The result is what NSF officials told Science: program officers don’t want to take the personal risk of ignoring peer review while funding “high-risk” research.
To me, there’s not much point in establishing high-risk, high-reward programs, or in creating mechanisms to circumvent peer review, if agency staff are too nervous to use their authority very often.
The true “apple pie position” needs to be flipped. That will only happen if agency leadership bend over backwards to assure staff that not only are they allowed to use these funding authorities, they are expected to do so. Agency leadership should give internal speeches about how giving grants outside of peer review is a wonderful thing. They should try to create a culture wherein every meeting as to “rapid” grant programs involves questions like this: “Why is anyone proposing such-and-such process? That will take an extra 4 weeks. Shouldn’t we do anything possible to get these grants out the door more quickly?”
Otherwise, even well-intentioned policies as to agency flexibility and “high-risk” research will run aground—agency staff will think the apple pie position is still to stick with the traditional approach.
You could have an officer whose sole purpose is granting funds without peer review.

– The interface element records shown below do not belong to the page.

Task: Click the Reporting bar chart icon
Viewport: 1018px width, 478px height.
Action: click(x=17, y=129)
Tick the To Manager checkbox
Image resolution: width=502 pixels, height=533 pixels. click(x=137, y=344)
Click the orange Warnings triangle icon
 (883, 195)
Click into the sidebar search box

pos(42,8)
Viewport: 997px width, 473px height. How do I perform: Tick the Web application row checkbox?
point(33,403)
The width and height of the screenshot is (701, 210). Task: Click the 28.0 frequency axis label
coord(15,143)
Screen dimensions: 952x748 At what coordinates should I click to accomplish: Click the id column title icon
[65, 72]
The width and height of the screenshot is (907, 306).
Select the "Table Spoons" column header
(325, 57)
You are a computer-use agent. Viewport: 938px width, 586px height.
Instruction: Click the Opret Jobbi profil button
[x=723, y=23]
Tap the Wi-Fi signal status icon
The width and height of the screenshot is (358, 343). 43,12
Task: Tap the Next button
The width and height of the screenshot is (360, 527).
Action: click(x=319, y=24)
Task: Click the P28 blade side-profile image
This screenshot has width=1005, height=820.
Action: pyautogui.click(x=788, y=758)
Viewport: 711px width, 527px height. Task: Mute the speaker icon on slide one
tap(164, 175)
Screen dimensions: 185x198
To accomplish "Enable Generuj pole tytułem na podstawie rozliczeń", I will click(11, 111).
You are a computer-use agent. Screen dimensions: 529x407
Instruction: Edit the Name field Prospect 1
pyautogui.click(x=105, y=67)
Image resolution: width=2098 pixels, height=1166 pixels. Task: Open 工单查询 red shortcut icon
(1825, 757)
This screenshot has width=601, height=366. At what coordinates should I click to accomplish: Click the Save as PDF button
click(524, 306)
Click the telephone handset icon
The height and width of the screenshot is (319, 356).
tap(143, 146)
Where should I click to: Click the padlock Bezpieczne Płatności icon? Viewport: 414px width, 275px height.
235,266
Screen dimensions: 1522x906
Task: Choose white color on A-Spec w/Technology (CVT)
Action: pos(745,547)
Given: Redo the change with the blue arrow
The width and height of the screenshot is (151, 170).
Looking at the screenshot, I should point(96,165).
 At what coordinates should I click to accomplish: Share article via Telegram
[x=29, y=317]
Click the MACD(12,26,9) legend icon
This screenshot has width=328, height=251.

I recommend this Revisionist History episode
https://www.pushkin.fm/podcasts/revisionist-history/the-powerball-revolution
And the Feng/Cadadevall paper it covers:
https://journals.asm.org/doi/full/10.1128/mbio.00422-16
The deep problem is that things that are high-risk/high-impact are irreducibly unpredictable. If you're far out from under the streetlight you can't confidently tell whether you will or won't find anything. We'd be better off with a system where the top few obvious must-fund grants get funded and the obviously-never-gonna-work grants don't get funded. And then the middle-tier who-the-hell-knows grants go into a lottery. It would be better than relying on timid bureaucrats to make these decisions. With the acknowledgement that I, myself, am a federal bureaucrat. Although I doubt anybody would call me timid.